Kitiara sniffed and pointed at the open front door of the brown home. "Spices and yeast," she said. "Can you smell them?"
Tanis had dismounted and was on his way to the dwelling. "The owner may sell us some bread," he called back. Kitiara's empty stomach growled an affirmative.
Kitiara remained mounted on Obsidian while Tanis hopped onto the porch of the brown house, knocked at the doorjamb, waited a moment, then entered despite the lack of a hail from within. The town had no stable, no public house where a traveler could lift a tankard of ale, but it wasn't that different from dozens of other villages where Kitiara had stopped over the years. Someone in such towns usually was willing to provide refreshment to strangers for the right price.
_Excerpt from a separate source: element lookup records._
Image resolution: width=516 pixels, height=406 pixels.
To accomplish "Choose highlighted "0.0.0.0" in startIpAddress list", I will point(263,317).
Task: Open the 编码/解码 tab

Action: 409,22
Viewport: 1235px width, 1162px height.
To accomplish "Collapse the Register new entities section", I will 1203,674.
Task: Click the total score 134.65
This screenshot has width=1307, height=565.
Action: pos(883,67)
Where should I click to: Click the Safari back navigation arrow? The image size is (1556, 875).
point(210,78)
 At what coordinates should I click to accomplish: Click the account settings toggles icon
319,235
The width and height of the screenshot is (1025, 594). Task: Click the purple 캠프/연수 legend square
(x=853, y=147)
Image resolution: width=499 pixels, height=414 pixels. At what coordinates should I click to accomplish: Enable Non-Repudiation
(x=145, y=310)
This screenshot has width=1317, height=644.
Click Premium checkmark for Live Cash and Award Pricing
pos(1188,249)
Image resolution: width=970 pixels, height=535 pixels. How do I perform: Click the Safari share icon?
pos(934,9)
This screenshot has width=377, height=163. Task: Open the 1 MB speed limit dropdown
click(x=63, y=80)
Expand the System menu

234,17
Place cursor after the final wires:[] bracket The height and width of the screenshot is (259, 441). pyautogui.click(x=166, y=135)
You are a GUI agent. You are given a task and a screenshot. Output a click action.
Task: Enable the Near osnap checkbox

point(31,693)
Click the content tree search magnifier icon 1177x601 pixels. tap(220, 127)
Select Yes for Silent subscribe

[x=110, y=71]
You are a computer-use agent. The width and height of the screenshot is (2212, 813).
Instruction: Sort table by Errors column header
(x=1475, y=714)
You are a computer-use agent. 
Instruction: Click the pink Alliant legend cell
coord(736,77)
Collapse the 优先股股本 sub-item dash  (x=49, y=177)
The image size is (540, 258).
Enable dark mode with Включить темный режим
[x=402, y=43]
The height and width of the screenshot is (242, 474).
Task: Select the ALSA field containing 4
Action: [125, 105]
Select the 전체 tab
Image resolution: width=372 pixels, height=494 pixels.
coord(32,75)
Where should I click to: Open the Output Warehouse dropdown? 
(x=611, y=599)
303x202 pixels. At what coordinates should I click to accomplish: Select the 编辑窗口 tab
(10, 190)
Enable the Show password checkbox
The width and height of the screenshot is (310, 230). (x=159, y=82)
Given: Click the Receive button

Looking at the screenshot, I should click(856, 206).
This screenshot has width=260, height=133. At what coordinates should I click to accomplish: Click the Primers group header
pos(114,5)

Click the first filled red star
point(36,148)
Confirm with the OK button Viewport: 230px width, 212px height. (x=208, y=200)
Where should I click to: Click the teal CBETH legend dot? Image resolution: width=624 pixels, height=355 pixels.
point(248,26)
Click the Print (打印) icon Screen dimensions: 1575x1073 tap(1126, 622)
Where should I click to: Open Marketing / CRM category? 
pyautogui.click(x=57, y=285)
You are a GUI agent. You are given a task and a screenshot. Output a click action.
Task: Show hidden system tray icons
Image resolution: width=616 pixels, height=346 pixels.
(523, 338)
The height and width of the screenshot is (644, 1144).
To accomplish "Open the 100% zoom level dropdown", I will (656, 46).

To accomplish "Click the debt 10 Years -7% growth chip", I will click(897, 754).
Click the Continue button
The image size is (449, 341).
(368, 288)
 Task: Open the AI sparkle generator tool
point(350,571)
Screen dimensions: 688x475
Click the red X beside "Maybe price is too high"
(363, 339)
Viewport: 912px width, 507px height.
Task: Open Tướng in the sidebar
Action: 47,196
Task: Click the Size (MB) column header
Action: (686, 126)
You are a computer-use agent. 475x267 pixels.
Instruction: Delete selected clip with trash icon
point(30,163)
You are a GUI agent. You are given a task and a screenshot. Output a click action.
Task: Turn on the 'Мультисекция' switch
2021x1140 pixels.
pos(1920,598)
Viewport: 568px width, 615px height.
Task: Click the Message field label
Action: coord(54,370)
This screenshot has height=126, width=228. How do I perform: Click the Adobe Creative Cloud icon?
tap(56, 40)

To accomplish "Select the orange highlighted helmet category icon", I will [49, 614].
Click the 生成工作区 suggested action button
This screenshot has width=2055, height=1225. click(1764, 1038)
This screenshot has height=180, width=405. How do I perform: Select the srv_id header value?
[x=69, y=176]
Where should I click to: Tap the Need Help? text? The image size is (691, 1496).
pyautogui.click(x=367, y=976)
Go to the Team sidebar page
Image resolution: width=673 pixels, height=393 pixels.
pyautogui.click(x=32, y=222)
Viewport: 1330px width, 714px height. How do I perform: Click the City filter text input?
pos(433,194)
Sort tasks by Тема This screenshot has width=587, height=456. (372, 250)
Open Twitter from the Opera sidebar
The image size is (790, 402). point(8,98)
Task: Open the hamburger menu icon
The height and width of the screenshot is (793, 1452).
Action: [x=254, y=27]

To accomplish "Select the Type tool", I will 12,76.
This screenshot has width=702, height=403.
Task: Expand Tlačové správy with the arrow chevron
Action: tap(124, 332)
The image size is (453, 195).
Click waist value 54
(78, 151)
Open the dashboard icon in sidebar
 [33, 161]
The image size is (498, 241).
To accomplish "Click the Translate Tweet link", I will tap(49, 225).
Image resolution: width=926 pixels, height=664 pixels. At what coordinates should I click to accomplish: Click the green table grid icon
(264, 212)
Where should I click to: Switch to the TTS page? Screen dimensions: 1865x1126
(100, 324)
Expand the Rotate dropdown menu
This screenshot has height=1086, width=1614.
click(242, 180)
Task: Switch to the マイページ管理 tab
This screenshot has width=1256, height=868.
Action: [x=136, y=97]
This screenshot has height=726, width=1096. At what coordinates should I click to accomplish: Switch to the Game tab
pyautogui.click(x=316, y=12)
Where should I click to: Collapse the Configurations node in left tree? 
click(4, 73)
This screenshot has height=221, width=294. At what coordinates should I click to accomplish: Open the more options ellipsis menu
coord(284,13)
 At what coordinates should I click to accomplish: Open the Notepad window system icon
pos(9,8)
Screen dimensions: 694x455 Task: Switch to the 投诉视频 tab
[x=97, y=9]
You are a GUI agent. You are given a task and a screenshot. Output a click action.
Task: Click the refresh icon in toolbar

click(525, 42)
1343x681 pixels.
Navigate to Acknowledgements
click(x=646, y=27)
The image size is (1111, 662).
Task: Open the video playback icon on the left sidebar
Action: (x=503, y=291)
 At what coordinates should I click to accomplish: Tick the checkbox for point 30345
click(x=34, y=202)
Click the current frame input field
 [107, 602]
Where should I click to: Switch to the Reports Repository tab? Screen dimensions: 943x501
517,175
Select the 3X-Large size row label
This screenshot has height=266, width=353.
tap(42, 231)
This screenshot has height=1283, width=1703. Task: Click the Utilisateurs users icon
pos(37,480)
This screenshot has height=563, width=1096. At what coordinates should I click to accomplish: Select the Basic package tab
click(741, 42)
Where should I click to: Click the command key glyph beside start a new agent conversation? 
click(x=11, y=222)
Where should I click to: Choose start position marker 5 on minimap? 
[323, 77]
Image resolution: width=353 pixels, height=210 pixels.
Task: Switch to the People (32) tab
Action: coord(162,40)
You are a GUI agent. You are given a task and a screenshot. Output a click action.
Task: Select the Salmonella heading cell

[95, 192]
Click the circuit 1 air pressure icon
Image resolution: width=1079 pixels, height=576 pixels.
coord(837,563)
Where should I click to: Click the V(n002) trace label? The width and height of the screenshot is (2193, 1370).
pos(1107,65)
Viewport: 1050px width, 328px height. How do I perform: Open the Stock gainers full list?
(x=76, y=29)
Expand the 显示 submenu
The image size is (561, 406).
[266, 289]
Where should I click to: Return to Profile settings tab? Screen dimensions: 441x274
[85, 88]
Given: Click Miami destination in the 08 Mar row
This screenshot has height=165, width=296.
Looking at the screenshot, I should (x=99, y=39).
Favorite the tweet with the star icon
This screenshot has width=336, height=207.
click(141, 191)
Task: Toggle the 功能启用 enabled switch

Yet this community appeared deserted. Doors and shutters had been closed fast. "Anybody home?" Kitiara called. She waited. Obsidian, accustomed to the siege as well as the charge, stood quietly, her only sign of life the switching of her black tail. The place was rife with flies.
Finally a plank creaked. "Why are you in Meddow?" came a woman's strident call from behind a cracked door. "What is your friend doing in Jarlburg's confectionery? We have many men here, all armed with swords and maces. We can defend ourselves. Go away."
Kitiara hid a smile. Defend themselves indeed! They were as frightened as rabbits. She removed her helmet. "We are travelers bound for Haven. We desire food and drink, nothing more. And"—she paused significantly—"I can pay."
Another pause, then a middle-aged woman dressed in the gathered skirt, scarf, and leather slippers of a peasant stepped hesitantly onto the porch of the shack next to the brown building. Her chapped hands held a large wooden crochet hook attached by a strand of green yarn to what looked to be the back portion of a child's sweater. Her hands never stopped moving, looping the handspun yarn; the hook's end bobbed like a chickadee. Kitiara traced the yarn to a bulging pocket in the front of the peasant's skirt. Every few stitches, the woman gave a yank on the yarn, which made the pocket jump and released a few more circles of yarn from a ball in the pocket.
"I can give you water, but I have no food to spare," the woman said edgily. She kept flicking her gaze from Kitiara to the floor of the porch.
"No bread?" Kitiara demanded. "But I can smell the yeast."
"We get. . . got.. ." The woman took a deep breath and started again. "Jarlburg . . ." Her courage fled; she pressed the crochet hook against her quivering lips, then pointed with the implement to the open front door of the brown building. "There." Her eyes filled with tears. "Jarlburg's dead, too. I just know it. One by one, we're all dying."
"Dead, too?" Kitiara repeated and pulled Obsidian back a pace. "What is it—a plague?" Her skin crawled. Kitiara would gladly take on any living foe, but a plague? No one on Krynn knew what caused disease, although some people said that clerics and healers who had followed the old gods, years ago before the Cataclysm, could cure such illnesses. These days, seekers of the new religions said the sick invited their own fate by straying from moral purity.
The woman shook her head. "No, no plague. People just . . . disappear. I think they go into the swamp." She pointed to the east with a thin hand that, all at once, could barely hold the crochet hook.